- What I have learnt from my research and experts is the importance of social play. Kids playing with kids. Learning how to be social beings, how to compromise, respect others, play by the rules of a game, get messy, share imaginative ideas and be creative together.
- We need to adapt our social infrastructure to the realities of risk aversive parenting and declining independence for middle years kids. Just making playgrounds prettier, more natural or more accessible will not be enough
- Play Yards are the vital neighbourhood facility to complement school, formal care and regional destination parks
Meet the Presenter
Tanya Vincent is a keynote speaker at Gowrie NSW OSHC Seminar Day – Inquiry, Inspiration and Innovation happening in April. In this interview, Tanya discusses The Play Yards in Copenhagen as innovative places that support outdoor play, social connection, community and belonging for children.
Can you share a little about who you are, where you are from and how you came to be interested in this concept of the Play Yards?
I am an architect by training and have been practising urban design for about 25 years. Currently, I work on the policy, planning and design of transport projects to make better local places. But for many years, and when I first got involved in play yards, I designed residential neighbourhoods and housing and planned precincts. I came to play yards with both professional and personal experiences.
In the early 2000’s I saw in the planning documents the volume and extent of high-density neighbourhoods coming down the line. From my own experience raising kids without a backyard, I realised how this would challenge the pre-conceived ideas of an Australian childhood and how communities’ needs would change.
I also discovered that being a ‘good parent’ in Australia meant chauffeuring and chaperoning kids in parks and playgrounds well into their early teens, way above the age a citizen should be enjoying independence in their local neighbourhood. I discovered that despite everyone’s efforts to raise active, healthy, socially engaged kids, there are so many more hours in the day and days in the year than can be covered by school and formal care. And that individual dilemma compounds at a societal scale into the statistics about childhood obesity, loneliness, and screen dependency.
So when I came across a Play Yard when visiting Copenhagen, the light bulb went on. This is the type of social infrastructure to meet the modern needs of Australian families. I received a Churchill Fellowship in 2011 to study play yards, completing a comprehensive research project of over 37 staffed facilities mainly in Copenhagen but also in London and Stockholm.

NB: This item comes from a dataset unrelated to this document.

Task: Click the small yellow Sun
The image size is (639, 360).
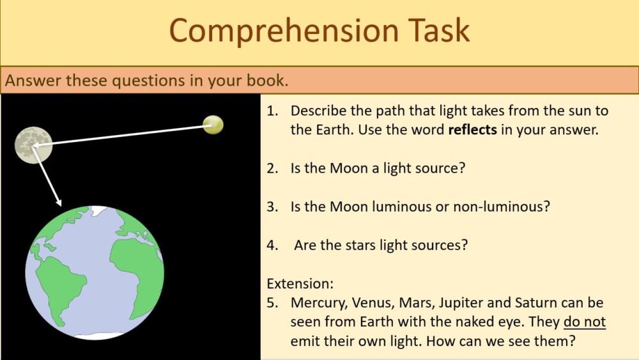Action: pyautogui.click(x=213, y=125)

For you, when you think of the importance of play for children in the school years what comes to mind?
I want to say straight up, I am not a play expert or trained educator. But what I have learnt from my research and experts is the importance of social play. Kids playing with kids. Learning how to be social beings, how to compromise, respect others, play by the rules of a game, get messy, share imaginative ideas and be creative together. That’s why the loose parts and presence of friends in Play Yards is crucial for making a local facility appealing for daily use. It is also why too much focus on fixed equipment or fancy landscape design are often red herrings. This is the big difference between a regional, destination playground for the occasional planned visit and a Play Yard, which is more like a backyard for everyday, casual and independent use.
When you began researching the Play Yards of Copenhagen, what were some of the surprising things that you noticed?
I went into the research with my designer’s hat on, thinking the recipe was in the location, design and things. What I discovered was an enormous range of sizes, locations and layouts so that was not the answer. The core was the relationships between the play yard staff and the parents and kids. Their pedagogy was about finding ways to support families and kids in whatever way was right for that neighbourhood or individual with mutual respect. It was not about pathologizing people as cases or policing users, but welcoming everyone as they went through that life stage of parenthood and childhood. The playground, events and bikes were just the drawcards that attracted local families to socialise and support each other.
What do you see as the benefits of this approach that could be translated into an Australian context?
Australian cities, towns and suburbs are getting denser. Even new detached houses these days often have very little useable open space. Whether by choice or circumstance, many families are raising kids without a large private backyard. But the key planning assumption behind public space for children has not changed since the 1960s– free-roaming kids playgrounds for occasional visits escorted and supervised by unwaged housewives because every day, outdoor activities occur in the backyard.
We need to adapt our social infrastructure to the realities of risk aversive parenting and declining independence for middle years kids. Just making playgrounds prettier, more natural or more accessible will not be enough.
Australia has adopted or invented other forms of social infrastructure to meet changing community needs, such as community gardens, dog parks and men’s sheds. Not it is time to focus on the needs of families and kids living in modern Australia. Play Yards are a vital neighbourhood facility to complement school, formal care and regional destination parks
For the Seminar in April, what are you looking forward to sharing with the group?
The photos and video help show what Play Yards look and feel like and how important the staff are to making the facilities successful and popular. Also hearing from the group what aspects of Play Yards they think will resonate with Australian families and any tips on making them work here.